Is TRT safe after prostate cancer?

Active or untreated prostate cancer is an absolute contraindication. However, emerging evidence suggests that TRT may be safe in men with a history of treated, low-risk prostate cancer after an appropriate observation period (typically 1-3 years post-treatment). The AUA acknowledges this shift but recommends shared decision-making with a urologist. This remains an evolving area of research.

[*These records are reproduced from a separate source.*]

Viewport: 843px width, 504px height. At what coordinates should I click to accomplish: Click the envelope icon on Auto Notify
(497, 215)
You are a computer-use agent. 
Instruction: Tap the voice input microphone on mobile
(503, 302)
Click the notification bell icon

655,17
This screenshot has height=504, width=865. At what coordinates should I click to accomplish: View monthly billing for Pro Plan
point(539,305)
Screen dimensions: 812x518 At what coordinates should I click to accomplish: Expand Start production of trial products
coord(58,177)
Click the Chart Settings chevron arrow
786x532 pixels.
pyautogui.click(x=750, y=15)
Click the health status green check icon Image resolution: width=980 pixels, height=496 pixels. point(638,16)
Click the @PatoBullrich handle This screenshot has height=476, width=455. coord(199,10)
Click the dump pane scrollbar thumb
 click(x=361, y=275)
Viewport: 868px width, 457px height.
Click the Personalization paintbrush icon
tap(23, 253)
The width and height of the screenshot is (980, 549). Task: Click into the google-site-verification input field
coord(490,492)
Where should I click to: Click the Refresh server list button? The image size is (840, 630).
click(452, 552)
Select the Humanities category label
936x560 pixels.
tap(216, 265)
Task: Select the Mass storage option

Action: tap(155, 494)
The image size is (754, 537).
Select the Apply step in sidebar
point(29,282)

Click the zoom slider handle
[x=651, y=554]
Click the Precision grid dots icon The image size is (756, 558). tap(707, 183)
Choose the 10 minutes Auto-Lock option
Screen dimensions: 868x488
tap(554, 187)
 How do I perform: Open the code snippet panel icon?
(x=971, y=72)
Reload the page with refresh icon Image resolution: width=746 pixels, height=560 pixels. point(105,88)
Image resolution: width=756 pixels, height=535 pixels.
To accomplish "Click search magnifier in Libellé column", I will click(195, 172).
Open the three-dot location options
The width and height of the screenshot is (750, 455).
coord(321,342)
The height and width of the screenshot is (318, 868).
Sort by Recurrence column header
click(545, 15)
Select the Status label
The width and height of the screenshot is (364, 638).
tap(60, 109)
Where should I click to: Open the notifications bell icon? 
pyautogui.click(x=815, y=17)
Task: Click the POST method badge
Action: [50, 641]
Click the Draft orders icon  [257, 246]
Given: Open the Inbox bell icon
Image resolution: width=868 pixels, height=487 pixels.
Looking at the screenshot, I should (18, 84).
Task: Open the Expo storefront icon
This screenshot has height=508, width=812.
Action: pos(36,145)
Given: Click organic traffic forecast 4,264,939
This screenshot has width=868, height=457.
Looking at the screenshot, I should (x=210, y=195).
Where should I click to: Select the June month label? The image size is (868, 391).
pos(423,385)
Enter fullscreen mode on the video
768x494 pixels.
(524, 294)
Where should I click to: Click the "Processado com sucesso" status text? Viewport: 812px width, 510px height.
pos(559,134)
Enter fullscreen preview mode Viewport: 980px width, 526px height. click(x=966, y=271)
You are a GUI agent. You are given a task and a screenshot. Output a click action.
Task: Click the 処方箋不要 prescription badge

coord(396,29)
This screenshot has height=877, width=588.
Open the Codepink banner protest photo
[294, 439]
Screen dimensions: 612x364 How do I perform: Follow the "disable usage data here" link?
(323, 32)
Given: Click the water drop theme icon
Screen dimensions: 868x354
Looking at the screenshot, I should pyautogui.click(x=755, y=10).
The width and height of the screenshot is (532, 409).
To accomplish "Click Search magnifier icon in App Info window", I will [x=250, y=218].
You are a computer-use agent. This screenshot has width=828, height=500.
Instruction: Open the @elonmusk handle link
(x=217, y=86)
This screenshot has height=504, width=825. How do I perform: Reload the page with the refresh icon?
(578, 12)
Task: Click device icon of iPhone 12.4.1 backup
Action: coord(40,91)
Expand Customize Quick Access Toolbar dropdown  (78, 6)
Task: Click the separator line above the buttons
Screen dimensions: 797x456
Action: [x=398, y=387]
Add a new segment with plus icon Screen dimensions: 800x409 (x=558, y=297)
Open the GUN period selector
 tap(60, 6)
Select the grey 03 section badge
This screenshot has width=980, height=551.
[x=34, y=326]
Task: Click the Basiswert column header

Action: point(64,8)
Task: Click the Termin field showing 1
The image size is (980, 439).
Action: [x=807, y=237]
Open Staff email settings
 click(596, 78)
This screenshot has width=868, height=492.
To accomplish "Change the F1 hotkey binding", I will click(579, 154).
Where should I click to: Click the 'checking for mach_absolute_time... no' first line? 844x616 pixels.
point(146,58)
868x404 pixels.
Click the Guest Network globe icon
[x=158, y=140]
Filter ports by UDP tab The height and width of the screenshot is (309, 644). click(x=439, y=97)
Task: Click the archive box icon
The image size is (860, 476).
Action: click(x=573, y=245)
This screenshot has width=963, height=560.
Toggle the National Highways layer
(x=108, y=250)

Can TRT cause blood clots?

TRT increases hematocrit (red blood cell concentration), which at high levels increases blood viscosity and clot risk. Hematocrit above 54% is the threshold where most providers reduce dose or recommend blood donation. Men with a personal or family history of deep vein thrombosis or pulmonary embolism should discuss the risk with their provider before starting TRT.

Is TRT safe if you have sleep apnea?

Untreated severe obstructive sleep apnea is a contraindication for TRT because testosterone may worsen the condition. However, sleep apnea that is adequately treated with CPAP is not a contraindication. Many men with low T also have sleep apnea — both should be treated. In some cases, treating low T may modestly improve mild sleep apnea through reduced visceral fat.

Can you take TRT if you want to have children in the future?

Desire for near-term fertility (within 6-12 months) is a contraindication for conventional TRT because it suppresses spermatogenesis. Alternatives include clomiphene citrate, which stimulates testosterone and sperm production simultaneously, and hCG, which directly stimulates the testes. Some providers co-prescribe hCG with TRT to preserve fertility, though the evidence for this approach is mixed.